Peace between the two countries will not be easy, however, and could provoke antagonism among the population groups in Sudan. For one thing, Israel was viewed as an enemy for years, and relations were like a roller coaster ride. The African country took part in the wars against the Jewish state in both 1948 and 1967, and there have been repeated anti-Semitic riots since the 1950s.
Khartoum also stands for the resolution of the Arab League after Israel's victory in the Six Day War, when all members agreed on the "three no's" - to peace, recognition and negotiations with Israel. Jerusalem, in turn, supported the South Sudan's war of independence. Israel also helped tens of thousands of Ethiopian Jews flee to Sudan in the 1970s. The "Falashes" were brought to their new home by the Israeli navy via a diving resort that served as a camouflage.
When President Omar al-Bashir, who had ruled until a year ago, came to power in a military coup in 1989, Sudan took a sharp turn towards Islamism. For decades, an alliance with Iran has provided weapons and military support to terrorist groups such as the Palestinian Hamas and the Lebanese Hezbollah.
"Since the dictator was ousted, the country has consisted of two factions, and the transitional coalition, made up of generals and civil representatives of the revolution, has been struggling with internal conflicts," explains political scientist Bak. "Normalization with Israel poses a threat to their leaders because any setback could destabilize the fragile situation."

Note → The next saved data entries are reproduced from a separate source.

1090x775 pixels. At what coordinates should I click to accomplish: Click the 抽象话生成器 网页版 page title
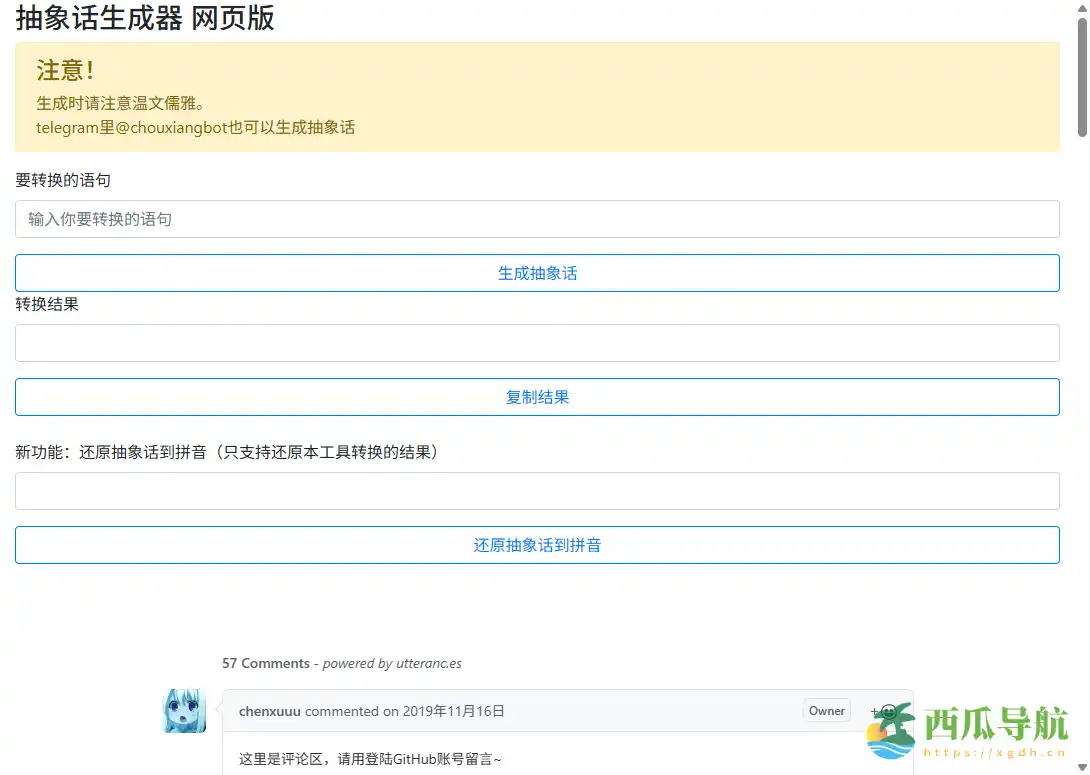[x=144, y=19]
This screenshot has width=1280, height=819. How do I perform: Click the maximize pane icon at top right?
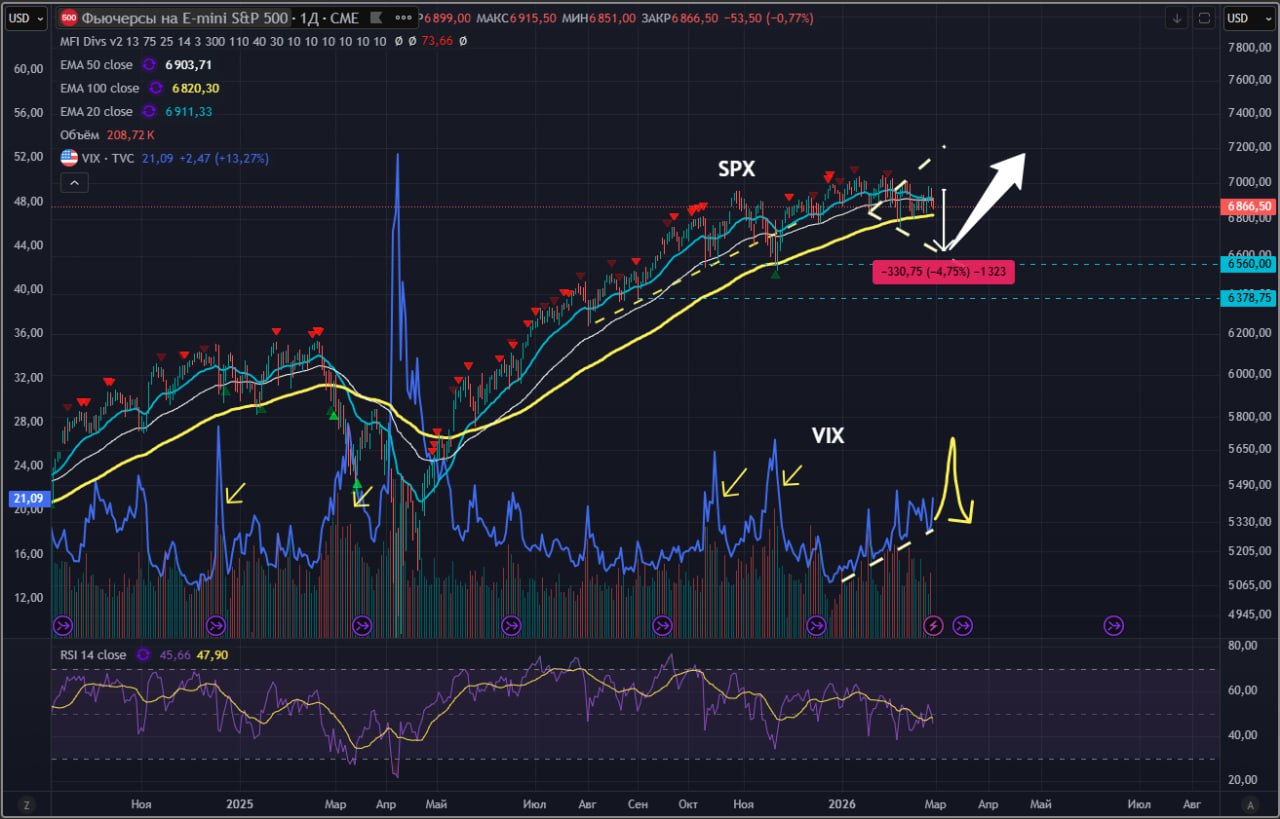coord(1204,18)
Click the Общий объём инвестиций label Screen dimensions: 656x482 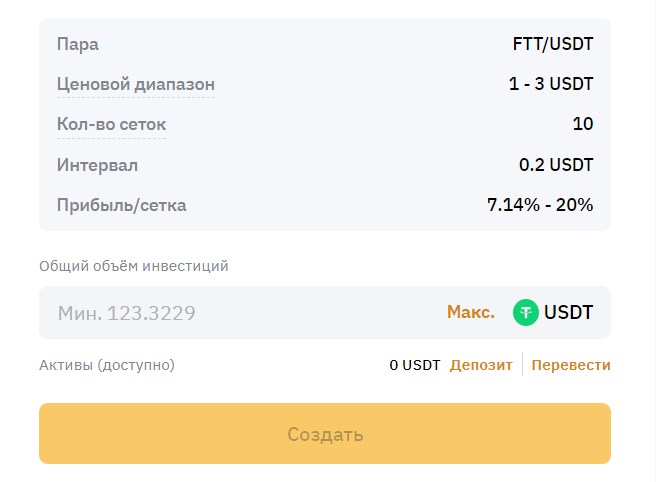[x=134, y=266]
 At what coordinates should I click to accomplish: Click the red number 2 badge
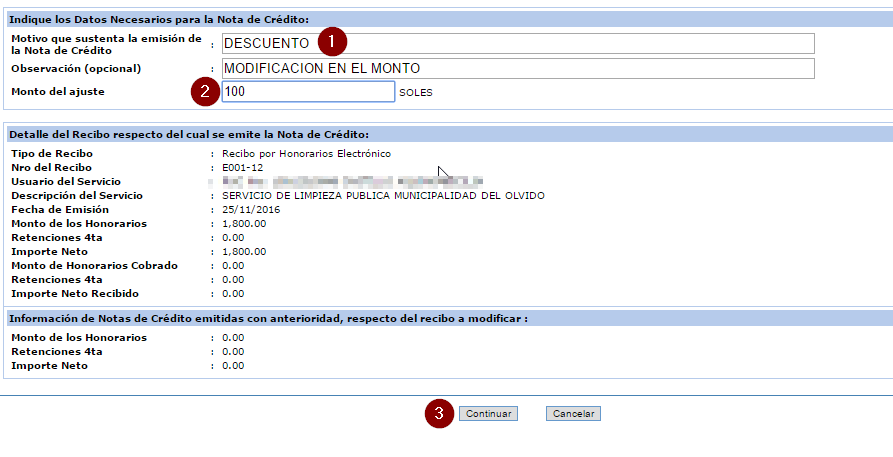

problems But Sudan has major economic problems and needs money from international companies and banks. Due to his classification as a supporter of terrorism, he was isolated internationally. After paying around 290 million euros to American victims of terrorism, the country hopes to be removed from the US list of “sponsors of terrorism”. But this also includes normalization with Israel, which experienced its thaw in February 2020.
For Israel it is about security, for Sudan it is about ending isolation.
"Sudan wants to develop relations with Israel," says Doron Pinto, long-time security advisor at the Israeli embassy in Cairo. "They are looking for international support that they hope will lead to the lifting of sanctions and embargoes."
For Israel, which wants to prevent Iran and Turkey from gaining a foothold in Africa, peace with Sudan is of geostrategic importance because of its geographic location. For decades, Iranian support resulted in numerous terrorist activities on its territory and the neighboring states, many of which were stopped by the Israeli armed forces.
"These preventive attacks have significantly reduced the terrorism emanating from Sudan," explains the Africa expert. “The peace with Israel is a severe blow to Tehran and its support for global terrorism. Although they will find new smuggling routes for their allied militias, the mullahs' regime is concerned about the rapprochement between Sunni Arab states and Israel. "
While peace between Sudan and Israel is a difficult process, both sides also hope for a growing tourism industry. "It would be a dream to travel to the country where I was born," says David Elbaz, "to see the country and its people again and also to visit the only existing Jewish institution: the Jewish cemetery where my parents are buried."